I decided to use SiLabs CP2102N-A01-GQFN20 for two other projects.
So I wanted to evaluate it separately, I also also commonly use USB UART's for projects and like to embed them in them.
Thus a micro-size micro-usb UART adapter.
So small size helps in embedding it in a project.
Micro-usb connectors are small, low profile and the cables are everywhere thanks to cellphones.
The small size also allows me to enter this to the Hackaday Square-Inch project, which is nice.
But this is mainly by myself, for myself.
I do plan to use parts sourcable from digikey and releasing the project files on github with some permissive license, so others should be able to reproduce it.
At this point only the formfactor and connectivity along with the usb-uart chip have been chosen. This project is gona get done in Altium Designer 17.1 as I'm most comfortable with it. Currently the project files are available in the github repository. This is also where the pdf schematics and gerbers are going to be uploaded, when they get generated. Release versions of the same will also be uploaded to hackaday.io for additional availability, but most current files will be on github.

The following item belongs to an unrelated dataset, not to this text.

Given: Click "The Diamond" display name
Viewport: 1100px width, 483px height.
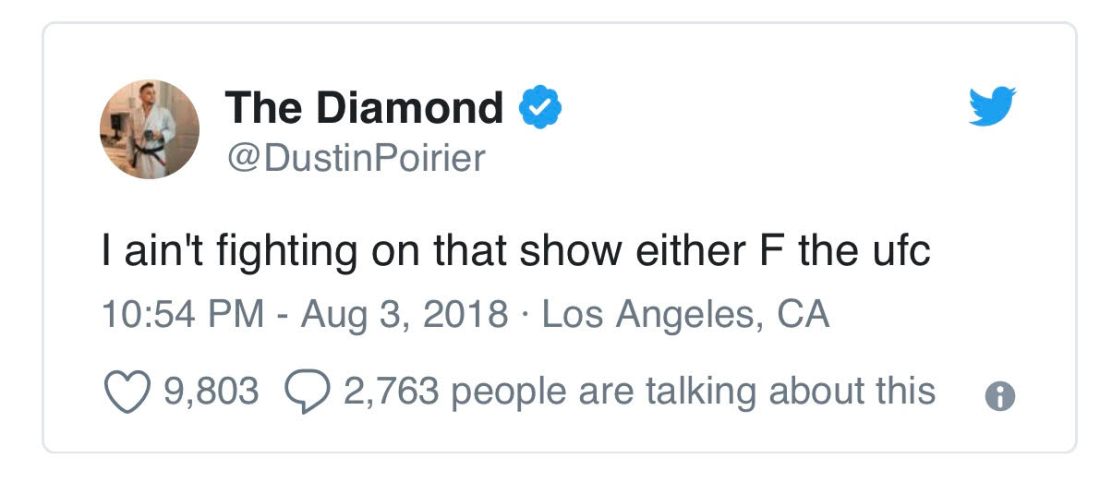Looking at the screenshot, I should 364,108.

I chose CP2102N-A01-GQFN20 for this project for 3 reasons: 1. It was the cheapest usb-uart chip on digikey, and it had 13680pcs in stock. 2. It is small, so less board area gets used and 3mm x 3mm QFN20 is still easy to solder with hot air. 3. It does not need an extra crystal, this results in saved board space and potential EMI/EMC benefits.
The other two projects where I plan on using this chip are more RFI/EMI sensitive than a simple usb-uart. So doing this separately allows me to evaluate radiated and conducted emissions while also giving me a usefull tool. If nothing else I'd suspect that having the silicon oscillator on die radiates far less than a crystal placed outside the case.
This is not a fancy project going for the wow-factor, this is just a small useful thing shared so that others might learn about my potential mistakes and maybe build their own.